┌─ DOCUMENT SEGMENT

I had a right meltdown.
my fault totally. Thing is it proper got in my head for the next few holes


----------



## clubchamp98 (Jul 29, 2017)

pauldj42 said:



			There are guys on here who have quite clearly stated they will not give putts and will make an opponent put out, are they wrong?
		
Click to expand...

I always tell ops that if they have a shot on the hole they will be putting out.
Its just a mental thing for my concentration 
If they want to win the hole the ball will be holed , if I hole for a half then I might give it.
This is my way of concentrating but nobody has ever caused me any probs.


----------



## Hobbit (Jul 29, 2017)

DaveR said:



			Is it within the spirit of the game not to concede a 3 inch putt?
		
Click to expand...

Its quite clearly longer than 3", more like a foot. And in the latter stages of a comp I'd make 'em putt out. I've won enough holes by not conceding from that distance to know its valid not to concede at squeaky bum time.

Hale Irwin missed from less than that in the final round of the 1983 Open, and ended up second by one shot. Everyone can miss a short one.



Spuddy said:



			She wasn't given the chance too.  Had her opponent looked over at her and she didn't give the putt then you could argue that it was poor form not to give it considering the distance left.  The girl putting jumped the gun and paid the penalty.
		
Click to expand...

└─
┌─ DATA SECTION

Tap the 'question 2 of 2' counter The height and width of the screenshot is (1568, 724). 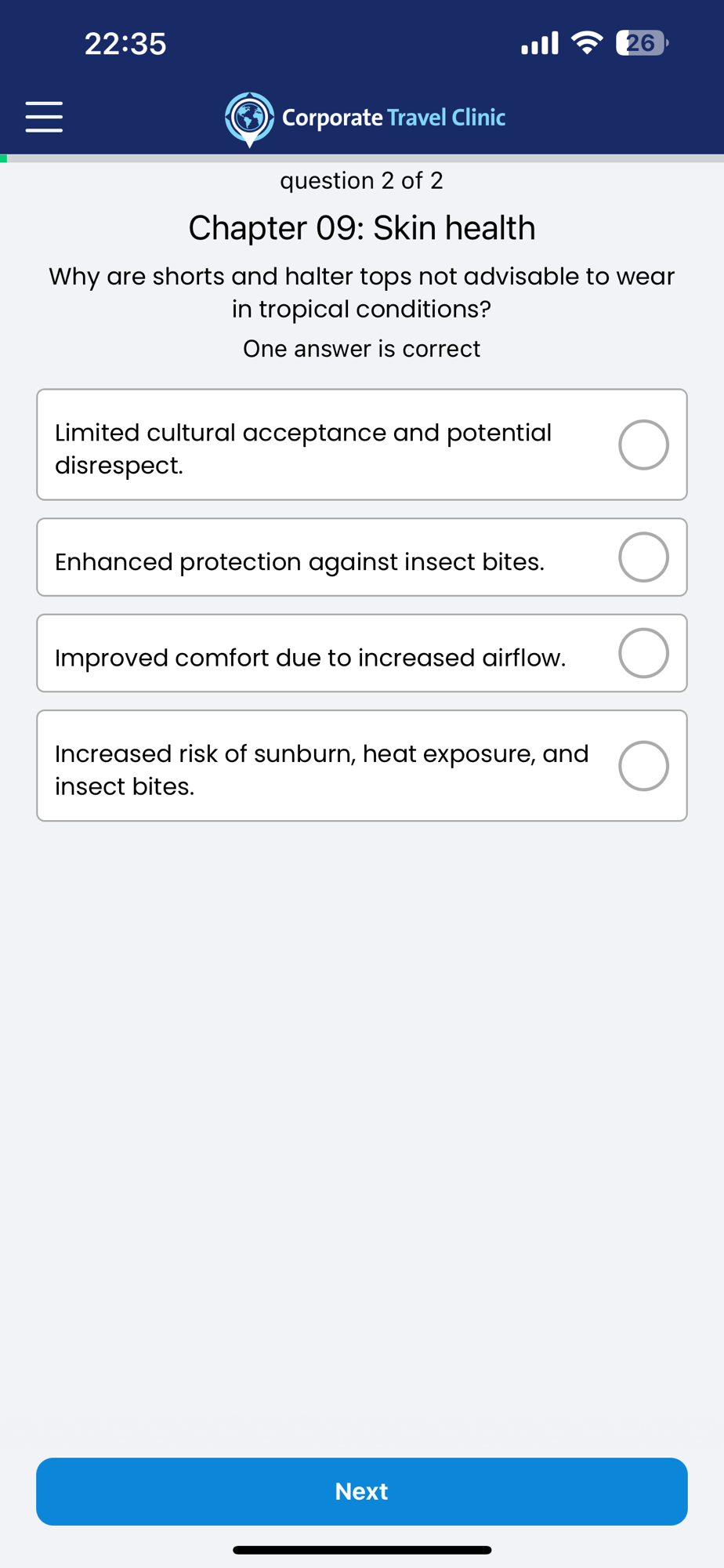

└─

TASK REQUIREMENTS:
[a] Using the golf forum thread, decide whether each statement agrees with it: (i) clubchamp98 tells opponents who have a shot on the hole that they will be putting out; (ii) Hobbit judges the disputed putt to be about three inches; (iii) Hale Irwin won the 1983 Open by one shot. Answer yes or no for each and quote the words that decide it.
[b] Reproduce the part of the golf forum thread that begins at the words "There are guys" and stops after "be putting out.".

ANSWERS GIVEN:
[a]
(i) Yes: "I always tell ops that if they have a shot on the hole they will be putting out."
(ii) No: "Its quite clearly longer than 3", more like a foot."
(iii) No: "Hale Irwin missed from less than that in the final round of the 1983 Open, and ended up second by one shot."

[b]
There are guys on here who have quite clearly stated they will not give putts and will make an opponent put out, are they wrong?
		
Click to expand...

I always tell ops that if they have a shot on the hole they will be putting out.